ERICA divaricata Lodd. ex Steud. [family ERICACEAE], Nom. ed. 1, 305.
Information
generally stout, erect, rigid, 1 1/2–2 ft. high, with numerous, ascending, subvirgate, rarely white-pubescent branches; leaves suberect and imbricate, or sometimes spreading, or squarrose-recurved, crowded, linear or narrow-lanceolate, subtrigonous, acute or subobtuse, sulcate, glabrous, ciliolate or naked, mostly 1 1/2–2 lin. long; flowers often crowded on short branchlets, more rarely scanty, calycine or subcalycine; pedicels mostly densely white-tomentose, more or less with plumose hairs intermixed with simple (occurring sometimes on the branches), spreading, 1 1/2–2 1/2 lin. long; bracts subremote (or the lowest remote) to subapproximate, lax or more rarely imbricating the sepals, ovate or oblong, coloured, scarious or cartilaginous, about 1 lin. long; sepals ovate to orbicular or subrhomboidal, imbricate for a greater or less distance from the base upwards, scarious or cartilaginous, keeled or keel-tipped, white, ciliate or naked, 1–1 1/2 lin. long, or mostly from 2/3– 3/4 the length of the corolla (rarely 1/2 only); corolla obconic-cyathiform, white, 1 1/2–2 (rarely 2 1/2) lin. long; segments in full flower spreading or recurved, but very soon becoming erect, oblong or ovate, obtuse or subacute, from equal to the tube to a little shorter than it; anthers included, but manifest, terminal or subterminal; cells partite to the base, oblong or semilanceolate, acute or obtuse, scaberulous, 2/3–1 lin. long, cristate; pore 1/2– 2/3 the length of the cell; crests free, coarsely toothed or incised or crested-aristate; awns free, short, subulate, ciliate or hairy; style stout, straight, shortly exserted; stigma simple or clavate; ovary pallid, glabrous or hispidulous at the apex. null
Distribution
COAST REGION from Clanwilliam Div. on the north, throughout the Coast Region generally, eastward as far as Grahamstown, usually at an elevation of from 2000 to 5000 ft.; Thunberg, Niven, 114, 219! Burchell, 7685! Drège, 7778 b!

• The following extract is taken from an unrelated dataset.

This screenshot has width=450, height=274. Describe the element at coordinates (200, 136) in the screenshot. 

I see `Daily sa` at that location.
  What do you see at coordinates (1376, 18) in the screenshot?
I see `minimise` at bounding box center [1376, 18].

Zeyher, 341! 3253! 3254! 3280! 3286! MacOwan, 1260! Bolus, 1579! 3294! 3294β! 3771! 3991! 5186! 5466! 6337! 9368! MacOwan. Herb. Norm. Austr.-Afr., 36! Guthrie, 648α! Schlechter, 1733! 5509! 8915! Wolley Dod, 1272! 3258! Galpin, 3688! Leipoldt, 550! 1046! Marloth, 2687! Var. β: Niven, 57! MacOwan, Herb. Norm. Austr.-Afr., 938! Bolus, 5185! 5454! Guthrie, 3669! Schlechter, 5592! Var. γ: Swellendam Div.; summit of Zuurbraak Mountain, 4900 ft., Galpin, 3693! (Schlechter, 5400! and Zeyher, 3295! probably belong to this species, but are immature).SOUTH AFRICA without locality, Herb. Salisbury! and cultivated specimens!
Notes
The examination of a very large number of specimens has obliged us to unite the four species to which Bentham reduced the still larger number cited above. It is evident that he still suspected the identity of three of these; and our additional material has confirmed the suspicion. Like all widely distributed species it varies somewhat in habit and in every organ, so that if every variation were regarded as distinctive, it would be necessary to make 8 or even 10 varieties or species. Those forms which have been collected northwards towards Clanwilliam diverge from the others by a poorer growth and smaller leaves and flowers, the result probably of climatic influences; but the floral structure differs little; the anthers are more lateral, but even these pass by gradations into the usual or commoner, more southern, form. The var. γ looks distinct, but the real differences are not great; and it is connected with var. β by such a form as Bolus, 5454, which has almost exactly the same anther. One of Bentham's distinctions of E. fragrans was the opposite leaves; but Galpin's 3693, which is undoubtedly the same as Andrews' fig. t. 163, has the 3-nate leaves of the section.